Premiado por "Vida e Destino", de Vassíli Grossman, Perpétuo se divide entre o jornalismo, a crítica musical e a literatura russa.
Marina Darmaros"O segundo colocado é o primeiro perdedor". Foi assim que Irineu Franco Perpétuo, 44, rebateu no Facebook uma felicitação pelo segundo lugar na categoria de Tradução do Jabuti, maior premiação da literatura nacional.
Mas não foi apenas a "alma russa" de Perpétuo - que, aliás, não tem qualquer ascendência eslava - que lhe rendeu a distinção. A tradução de "Vida e Destino", de Vassíli Grossman (1905-1964), tomou-lhe dois anos de dedicação e longas pesquisas.

=== DADOS COLETADOS ===
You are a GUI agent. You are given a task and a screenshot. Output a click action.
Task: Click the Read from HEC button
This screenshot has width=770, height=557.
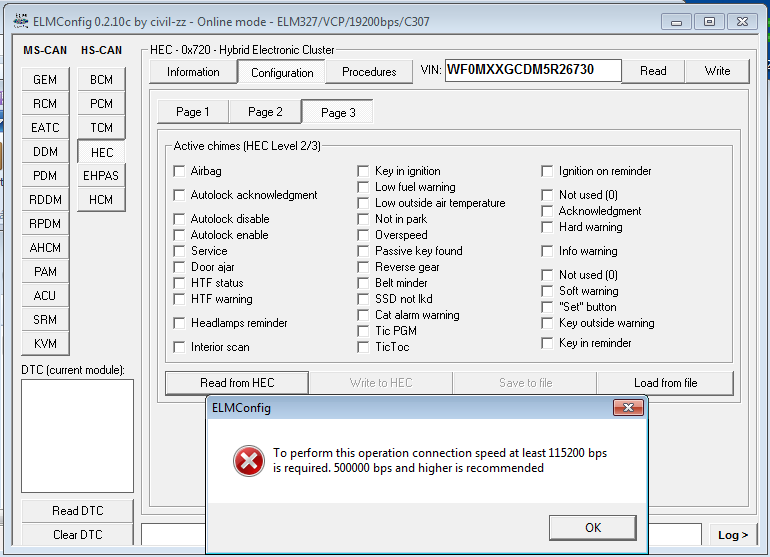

=== TAREFAS A FAZER ===
[a] Copie do trecho, sem qualquer alteração, a parte que abre com as palavras que contêm "Mas não foi" e fecha com "e longas pesquisas.".
[b] Por favor, diga se cada afirmação concorda com o trecho, respondendo sim ou não e citando as palavras dele que decidem a resposta: (i) Perpétuo tem ascendência eslava. (ii) A tradução de "Vida e Destino" levou dois anos. (iii) O Jabuti é a maior premiação da literatura nacional.
Os dados vêm de uma fonte diferente da do trecho.

=== RESPOSTAS DAS TAREFAS ===
[a]
Mas não foi apenas a "alma russa" de Perpétuo - que, aliás, não tem qualquer ascendência eslava - que lhe rendeu a distinção. A tradução de "Vida e Destino", de Vassíli Grossman (1905-1964), tomou-lhe dois anos de dedicação e longas pesquisas.

[b]
(i) Não: "não tem qualquer ascendência eslava".
(ii) Sim: "tomou-lhe dois anos de dedicação e longas pesquisas".
(iii) Sim: "maior premiação da literatura nacional".